What is expected →
In your answer, give each entry again exactly as it appears.

(Collected data entries)
━━━━━━━━

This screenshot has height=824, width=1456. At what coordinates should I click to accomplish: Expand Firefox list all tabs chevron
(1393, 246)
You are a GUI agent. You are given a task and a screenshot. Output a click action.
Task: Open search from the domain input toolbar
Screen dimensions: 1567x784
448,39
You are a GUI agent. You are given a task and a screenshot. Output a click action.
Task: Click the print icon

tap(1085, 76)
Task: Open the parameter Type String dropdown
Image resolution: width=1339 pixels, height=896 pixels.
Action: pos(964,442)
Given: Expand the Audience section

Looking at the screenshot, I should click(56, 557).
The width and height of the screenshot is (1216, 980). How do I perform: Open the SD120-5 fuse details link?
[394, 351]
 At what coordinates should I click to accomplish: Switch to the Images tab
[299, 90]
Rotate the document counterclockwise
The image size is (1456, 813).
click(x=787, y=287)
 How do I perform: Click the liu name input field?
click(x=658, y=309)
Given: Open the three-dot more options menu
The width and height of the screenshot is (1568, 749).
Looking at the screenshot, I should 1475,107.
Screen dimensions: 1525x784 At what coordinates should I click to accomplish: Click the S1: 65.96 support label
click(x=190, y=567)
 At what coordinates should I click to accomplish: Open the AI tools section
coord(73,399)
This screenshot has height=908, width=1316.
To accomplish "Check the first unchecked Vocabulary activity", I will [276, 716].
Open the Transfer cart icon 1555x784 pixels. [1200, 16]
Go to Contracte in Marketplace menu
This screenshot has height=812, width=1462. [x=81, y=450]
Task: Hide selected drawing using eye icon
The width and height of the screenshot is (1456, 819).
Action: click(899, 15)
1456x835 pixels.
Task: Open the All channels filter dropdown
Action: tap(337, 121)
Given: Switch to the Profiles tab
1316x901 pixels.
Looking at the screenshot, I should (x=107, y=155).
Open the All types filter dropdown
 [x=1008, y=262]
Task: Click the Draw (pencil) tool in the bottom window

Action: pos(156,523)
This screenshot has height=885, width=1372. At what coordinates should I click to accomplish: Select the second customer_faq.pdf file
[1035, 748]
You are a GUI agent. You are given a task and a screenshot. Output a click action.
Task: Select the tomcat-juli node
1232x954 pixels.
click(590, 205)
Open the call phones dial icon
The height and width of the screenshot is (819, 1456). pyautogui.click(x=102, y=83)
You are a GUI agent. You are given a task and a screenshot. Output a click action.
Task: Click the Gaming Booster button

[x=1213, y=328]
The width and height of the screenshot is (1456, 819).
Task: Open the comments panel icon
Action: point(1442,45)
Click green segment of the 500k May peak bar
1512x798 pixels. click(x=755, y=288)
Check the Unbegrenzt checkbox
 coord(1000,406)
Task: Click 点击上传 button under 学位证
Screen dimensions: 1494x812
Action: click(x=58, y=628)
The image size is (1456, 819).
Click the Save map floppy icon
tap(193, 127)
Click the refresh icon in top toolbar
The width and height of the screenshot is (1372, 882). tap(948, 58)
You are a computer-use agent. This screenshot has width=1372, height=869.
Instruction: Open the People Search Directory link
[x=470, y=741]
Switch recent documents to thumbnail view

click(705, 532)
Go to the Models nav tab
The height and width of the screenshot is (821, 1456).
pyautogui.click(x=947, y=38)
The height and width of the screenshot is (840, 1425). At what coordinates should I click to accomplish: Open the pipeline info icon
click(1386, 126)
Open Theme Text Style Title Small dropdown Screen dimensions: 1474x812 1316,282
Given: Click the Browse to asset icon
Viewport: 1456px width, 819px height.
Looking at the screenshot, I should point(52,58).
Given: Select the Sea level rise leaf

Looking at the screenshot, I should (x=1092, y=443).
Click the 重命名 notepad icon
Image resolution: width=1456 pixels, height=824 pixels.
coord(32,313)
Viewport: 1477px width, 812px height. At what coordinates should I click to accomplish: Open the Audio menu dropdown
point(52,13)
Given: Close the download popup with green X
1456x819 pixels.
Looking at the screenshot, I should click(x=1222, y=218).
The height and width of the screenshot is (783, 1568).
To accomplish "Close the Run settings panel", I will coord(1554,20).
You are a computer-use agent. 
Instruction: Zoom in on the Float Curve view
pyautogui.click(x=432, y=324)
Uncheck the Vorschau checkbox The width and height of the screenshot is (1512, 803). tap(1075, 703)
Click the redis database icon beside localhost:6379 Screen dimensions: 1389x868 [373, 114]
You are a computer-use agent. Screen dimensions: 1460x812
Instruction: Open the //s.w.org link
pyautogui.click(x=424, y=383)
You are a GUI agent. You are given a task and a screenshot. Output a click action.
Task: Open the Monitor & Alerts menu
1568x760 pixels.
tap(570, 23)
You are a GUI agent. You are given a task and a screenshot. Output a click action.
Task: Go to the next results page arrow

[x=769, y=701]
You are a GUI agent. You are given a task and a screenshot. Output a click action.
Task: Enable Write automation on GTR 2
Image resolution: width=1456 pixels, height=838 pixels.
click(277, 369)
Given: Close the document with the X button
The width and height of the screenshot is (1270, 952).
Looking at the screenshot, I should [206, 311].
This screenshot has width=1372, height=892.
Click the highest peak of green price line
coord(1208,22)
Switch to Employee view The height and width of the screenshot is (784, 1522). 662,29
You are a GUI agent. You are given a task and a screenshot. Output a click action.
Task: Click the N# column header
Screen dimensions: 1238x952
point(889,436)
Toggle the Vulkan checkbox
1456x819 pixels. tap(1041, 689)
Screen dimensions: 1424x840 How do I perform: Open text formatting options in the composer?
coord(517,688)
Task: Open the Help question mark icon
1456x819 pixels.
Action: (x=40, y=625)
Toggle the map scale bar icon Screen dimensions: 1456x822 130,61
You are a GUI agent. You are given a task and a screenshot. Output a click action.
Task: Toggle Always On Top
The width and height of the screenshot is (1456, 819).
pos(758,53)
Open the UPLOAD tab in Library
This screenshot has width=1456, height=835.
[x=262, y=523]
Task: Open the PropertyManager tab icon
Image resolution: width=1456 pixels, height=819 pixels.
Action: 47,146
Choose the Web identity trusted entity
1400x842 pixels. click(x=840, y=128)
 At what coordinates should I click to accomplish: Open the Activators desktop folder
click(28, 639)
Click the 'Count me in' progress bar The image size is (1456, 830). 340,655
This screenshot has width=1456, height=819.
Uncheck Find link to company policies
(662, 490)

━━━━━━━━

Response →
This screenshot has height=824, width=1456. At what coordinates should I click to accomplish: Expand Firefox list all tabs chevron
(1393, 246)
You are a GUI agent. You are given a task and a screenshot. Output a click action.
Task: Open search from the domain input toolbar
Screen dimensions: 1567x784
448,39
You are a GUI agent. You are given a task and a screenshot. Output a click action.
Task: Click the print icon

tap(1085, 76)
Task: Open the parameter Type String dropdown
Image resolution: width=1339 pixels, height=896 pixels.
Action: pos(964,442)
Given: Expand the Audience section

Looking at the screenshot, I should click(56, 557).
The width and height of the screenshot is (1216, 980). How do I perform: Open the SD120-5 fuse details link?
[394, 351]
 At what coordinates should I click to accomplish: Switch to the Images tab
[299, 90]
Rotate the document counterclockwise
The image size is (1456, 813).
click(x=787, y=287)
 How do I perform: Click the liu name input field?
click(x=658, y=309)
Given: Open the three-dot more options menu
The width and height of the screenshot is (1568, 749).
Looking at the screenshot, I should 1475,107.
Screen dimensions: 1525x784 At what coordinates should I click to accomplish: Click the S1: 65.96 support label
click(x=190, y=567)
 At what coordinates should I click to accomplish: Open the AI tools section
coord(73,399)
This screenshot has height=908, width=1316.
To accomplish "Check the first unchecked Vocabulary activity", I will [276, 716].
Open the Transfer cart icon 1555x784 pixels. [1200, 16]
Go to Contracte in Marketplace menu
This screenshot has height=812, width=1462. [x=81, y=450]
Task: Hide selected drawing using eye icon
The width and height of the screenshot is (1456, 819).
Action: click(899, 15)
1456x835 pixels.
Task: Open the All channels filter dropdown
Action: tap(337, 121)
Given: Switch to the Profiles tab
1316x901 pixels.
Looking at the screenshot, I should (x=107, y=155).
Open the All types filter dropdown
 [x=1008, y=262]
Task: Click the Draw (pencil) tool in the bottom window

Action: pos(156,523)
This screenshot has height=885, width=1372. At what coordinates should I click to accomplish: Select the second customer_faq.pdf file
[1035, 748]
You are a GUI agent. You are given a task and a screenshot. Output a click action.
Task: Select the tomcat-juli node
1232x954 pixels.
click(590, 205)
Open the call phones dial icon
The height and width of the screenshot is (819, 1456). pyautogui.click(x=102, y=83)
You are a GUI agent. You are given a task and a screenshot. Output a click action.
Task: Click the Gaming Booster button

[x=1213, y=328]
The width and height of the screenshot is (1456, 819).
Task: Open the comments panel icon
Action: point(1442,45)
Click green segment of the 500k May peak bar
1512x798 pixels. click(x=755, y=288)
Check the Unbegrenzt checkbox
 coord(1000,406)
Task: Click 点击上传 button under 学位证
Screen dimensions: 1494x812
Action: click(x=58, y=628)
The image size is (1456, 819).
Click the Save map floppy icon
tap(193, 127)
Click the refresh icon in top toolbar
The width and height of the screenshot is (1372, 882). tap(948, 58)
You are a computer-use agent. This screenshot has width=1372, height=869.
Instruction: Open the People Search Directory link
[x=470, y=741]
Switch recent documents to thumbnail view

click(705, 532)
Go to the Models nav tab
The height and width of the screenshot is (821, 1456).
pyautogui.click(x=947, y=38)
The height and width of the screenshot is (840, 1425). At what coordinates should I click to accomplish: Open the pipeline info icon
click(1386, 126)
Open Theme Text Style Title Small dropdown Screen dimensions: 1474x812 1316,282
Given: Click the Browse to asset icon
Viewport: 1456px width, 819px height.
Looking at the screenshot, I should point(52,58).
Given: Select the Sea level rise leaf

Looking at the screenshot, I should (x=1092, y=443).
Click the 重命名 notepad icon
Image resolution: width=1456 pixels, height=824 pixels.
coord(32,313)
Viewport: 1477px width, 812px height. At what coordinates should I click to accomplish: Open the Audio menu dropdown
point(52,13)
Given: Close the download popup with green X
1456x819 pixels.
Looking at the screenshot, I should click(x=1222, y=218).
The height and width of the screenshot is (783, 1568).
To accomplish "Close the Run settings panel", I will coord(1554,20).
You are a computer-use agent. 
Instruction: Zoom in on the Float Curve view
pyautogui.click(x=432, y=324)
Uncheck the Vorschau checkbox The width and height of the screenshot is (1512, 803). tap(1075, 703)
Click the redis database icon beside localhost:6379 Screen dimensions: 1389x868 [373, 114]
You are a computer-use agent. Screen dimensions: 1460x812
Instruction: Open the //s.w.org link
pyautogui.click(x=424, y=383)
You are a GUI agent. You are given a task and a screenshot. Output a click action.
Task: Open the Monitor & Alerts menu
1568x760 pixels.
tap(570, 23)
You are a GUI agent. You are given a task and a screenshot. Output a click action.
Task: Go to the next results page arrow

[x=769, y=701]
You are a GUI agent. You are given a task and a screenshot. Output a click action.
Task: Enable Write automation on GTR 2
Image resolution: width=1456 pixels, height=838 pixels.
click(277, 369)
Given: Close the document with the X button
The width and height of the screenshot is (1270, 952).
Looking at the screenshot, I should [206, 311].
This screenshot has width=1372, height=892.
Click the highest peak of green price line
coord(1208,22)
Switch to Employee view The height and width of the screenshot is (784, 1522). 662,29
You are a GUI agent. You are given a task and a screenshot. Output a click action.
Task: Click the N# column header
Screen dimensions: 1238x952
point(889,436)
Toggle the Vulkan checkbox
1456x819 pixels. tap(1041, 689)
Screen dimensions: 1424x840 How do I perform: Open text formatting options in the composer?
coord(517,688)
Task: Open the Help question mark icon
1456x819 pixels.
Action: (x=40, y=625)
Toggle the map scale bar icon Screen dimensions: 1456x822 130,61
You are a GUI agent. You are given a task and a screenshot. Output a click action.
Task: Toggle Always On Top
The width and height of the screenshot is (1456, 819).
pos(758,53)
Open the UPLOAD tab in Library
This screenshot has width=1456, height=835.
[x=262, y=523]
Task: Open the PropertyManager tab icon
Image resolution: width=1456 pixels, height=819 pixels.
Action: 47,146
Choose the Web identity trusted entity
1400x842 pixels. click(x=840, y=128)
 At what coordinates should I click to accomplish: Open the Activators desktop folder
click(28, 639)
Click the 'Count me in' progress bar The image size is (1456, 830). 340,655
This screenshot has width=1456, height=819.
Uncheck Find link to company policies
(662, 490)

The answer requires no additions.